Dear netters,
John McDonald asked for a rapid DNA miniprep method for
screening hundreds of colonies. I've been Southern-blotting
hundreds of genotypes for population genetics studies, and ended
up using a method that combines the zymolyase and glass-bead
techniques. You need neither enzymatic cell wall digestion nor
phenol-chloroform extractions, and you get enough DNA for a couple
of Southerns, so you can even go back to colonies of interest for
further work (cloning, etc.) Since I work with ade mutants the
DNA I get has the red colour that was mentioned in a few postings
awhile ago, but it has always cut well with every restriction enzyme
I've tried.
- grow colonies overnight in 5 ml YPD in 15-ml tubes
- pellet cultures, discard supernatant and resuspend in 300 ul
water
- transfer to a 1.5 ml microtube containing 0.3 g glass beads
and 100 ul lysis buffer (see Winston glass-bead protocol
for this standard lysis buffer; to save time, instead of
weighing out dozens of aliquots of irritatingly bouncy
glass beads, mark off on a 1.5 ml tube the appropriate
volume, cut there with a razor blade and attach this
volumetric scoop to a glass Pasteur pipette or similar
handle by flaming the handle and melting it onto cut tube)
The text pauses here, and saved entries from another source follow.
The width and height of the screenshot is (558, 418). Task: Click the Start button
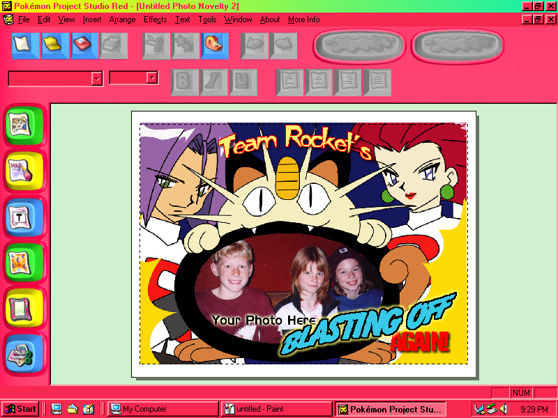[x=20, y=409]
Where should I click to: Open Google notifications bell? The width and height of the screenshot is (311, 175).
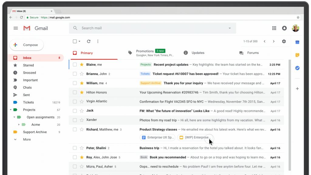(x=284, y=28)
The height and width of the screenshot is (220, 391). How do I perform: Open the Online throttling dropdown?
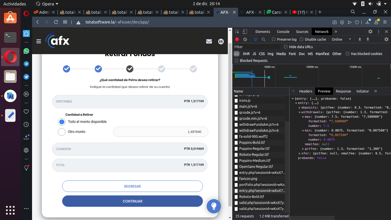tap(341, 39)
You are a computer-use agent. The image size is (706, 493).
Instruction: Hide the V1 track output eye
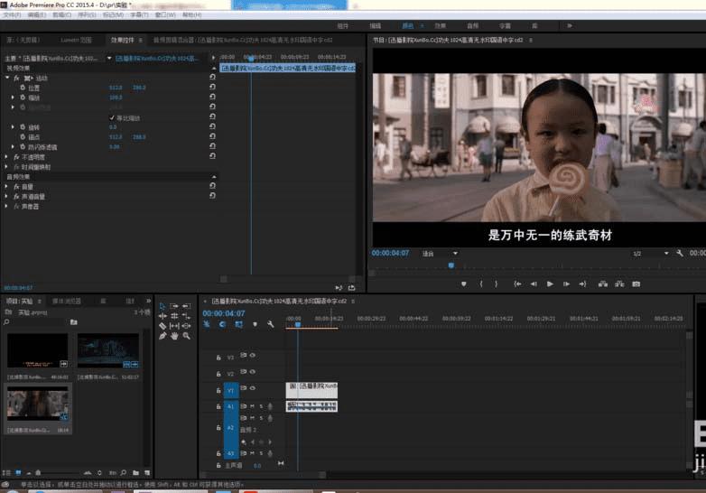click(x=252, y=390)
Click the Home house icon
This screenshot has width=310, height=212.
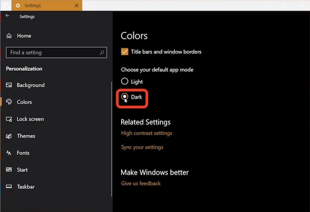[x=9, y=36]
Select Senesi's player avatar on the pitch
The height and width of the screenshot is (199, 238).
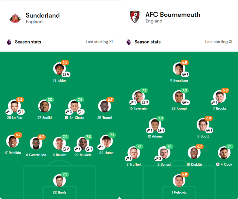tap(164, 153)
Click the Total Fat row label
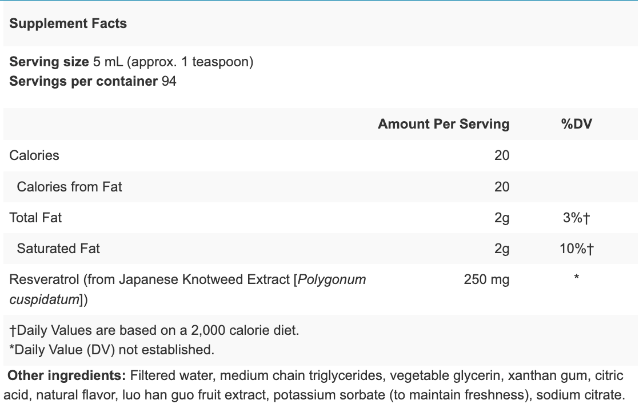The height and width of the screenshot is (408, 639). [x=35, y=218]
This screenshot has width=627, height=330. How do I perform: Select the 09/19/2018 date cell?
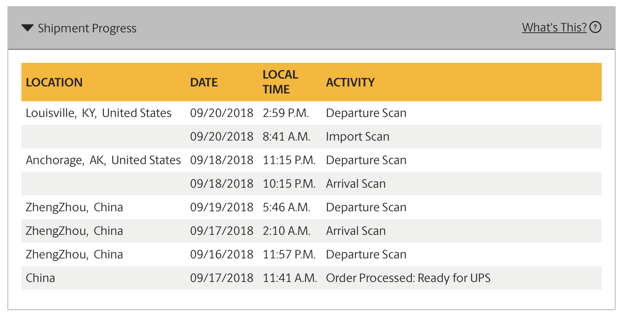pos(222,207)
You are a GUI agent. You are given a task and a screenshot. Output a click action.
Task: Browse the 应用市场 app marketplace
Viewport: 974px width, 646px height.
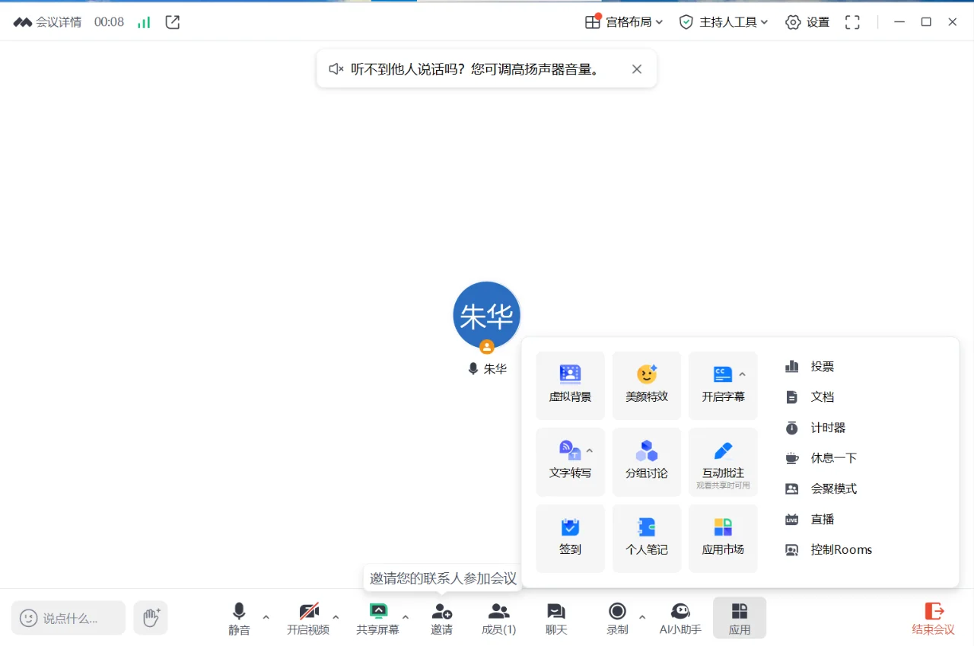[722, 538]

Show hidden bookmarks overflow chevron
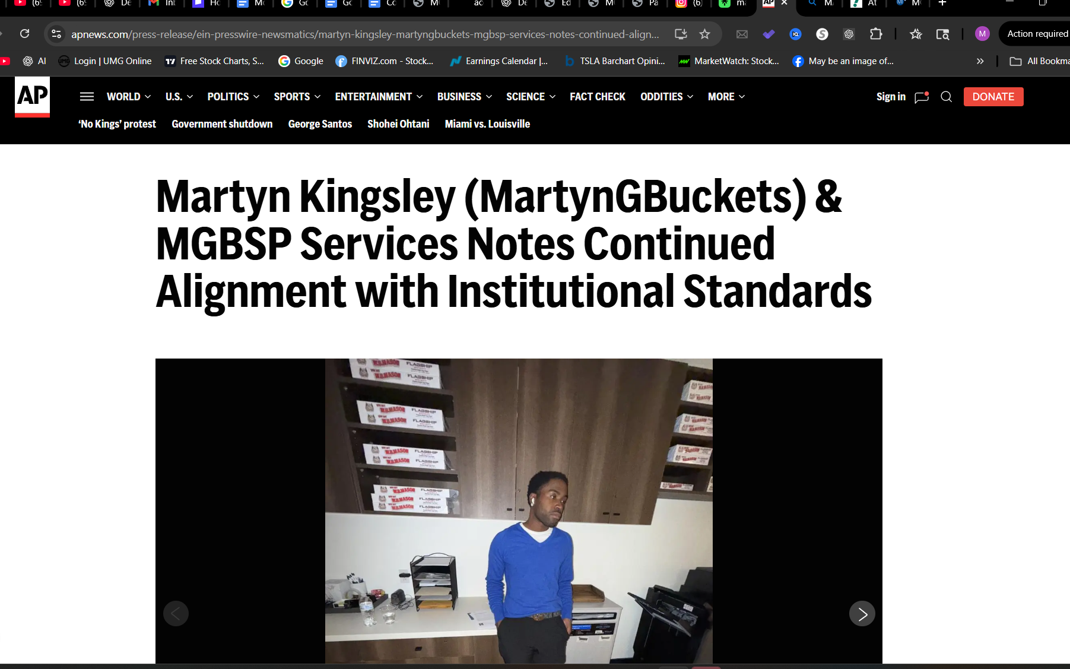click(980, 61)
- vortex on medium (near setting 7 on our vortex mixer...)
for about 3 min; longer or more intense vortexing may
shear DNA
- add 200 ul 5M KAcetate and leave on ice for an hour
- centrifuge 5 min at max speed in a microcentrifuge
- transfer supernatant to a new tube, add 1 vol isopropanol
or 2 vol ethanol (room temp), mix, let stand at room
temp 10 min, and centrifuge for 30 seconds to pellet DNA
Cliff Zeyl
Dept. of Biology, McGill University
b7jm at musicb.mcgill.ca